京都コンサートホール(京都市左京区)で2月28日、同館初となる避難訓練コンサートが行われた。
防災の意識向上や、実際に観客を入れた状態での誘導態勢確立のために行われた同イベント。来場者には訓練の流れを説明した上で、京都市消防音楽隊の演奏中に地震と火災が発生したという想定で行った。
訓練では、アンコールの曲の途中に地震の効果音が流れ、観客らはその場で身を伏せた。職員がその場で着席するよう指示を出しつつ、防災センターを中心に館内の状況を確認。避難経路を確保し、「楽屋エリアで火災が発生しました」と状況を説明してから観客約700人と楽隊の約30人を座席エリアごとに分けてハンドライトを使って屋外に誘導。残っている人がいないことを確認して訓練が終了した。
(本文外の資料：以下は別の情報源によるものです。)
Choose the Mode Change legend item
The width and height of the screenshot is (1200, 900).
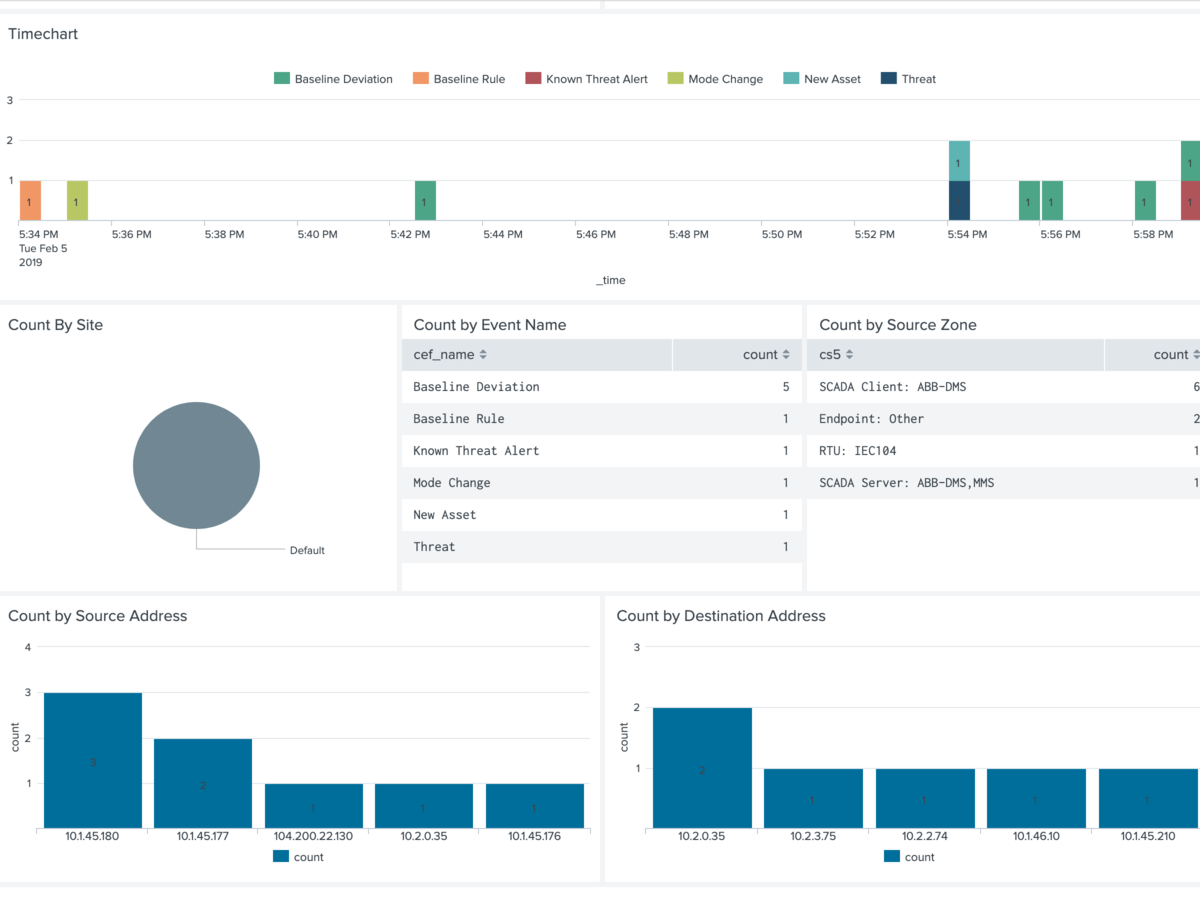click(x=725, y=79)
終了後には、左京消防署の村林幹夫署長が「プラカードやハンドライトもうまく活用できており、滞留もなくスムーズに誘導ができていた。声の小さい人はもう少し頑張ってもらうことと、プラカードを持った職員は後ろからではなく、舞台側から歩くと文字が読みやすくなってよくなるのでは」と講評を行った。
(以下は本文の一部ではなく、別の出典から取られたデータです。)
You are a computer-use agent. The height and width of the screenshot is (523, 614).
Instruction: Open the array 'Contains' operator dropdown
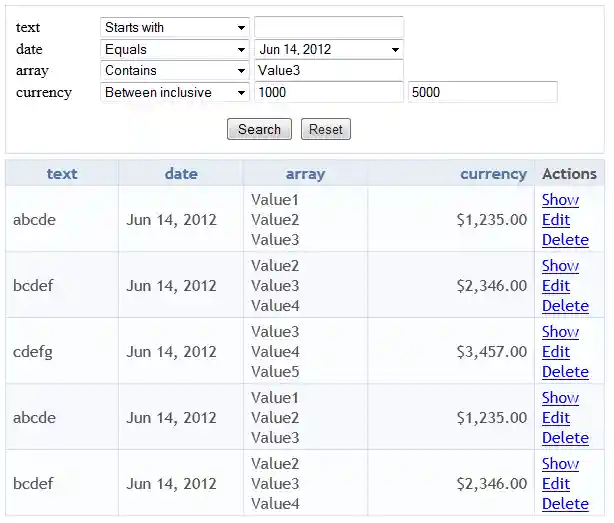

同ホール管理課課長の東秀樹さんは「職員も役割を確認したり、意見を集約したりして準備したことで、防災意識も変わったのではないか。やってよかったと思う。多くの人の命を預かる者として、それぞれができることを考えることで今後につなげたい」と話す。
コンサートに参加した浅田剛司さんは「職員の方はスムーズに誘導されていた。走った方がいいのか、パニックにならないようにゆっくり歩いたほうがいいのか戸惑う部分はあったが、訓練もやっておかないといけないと感じた」と話していた。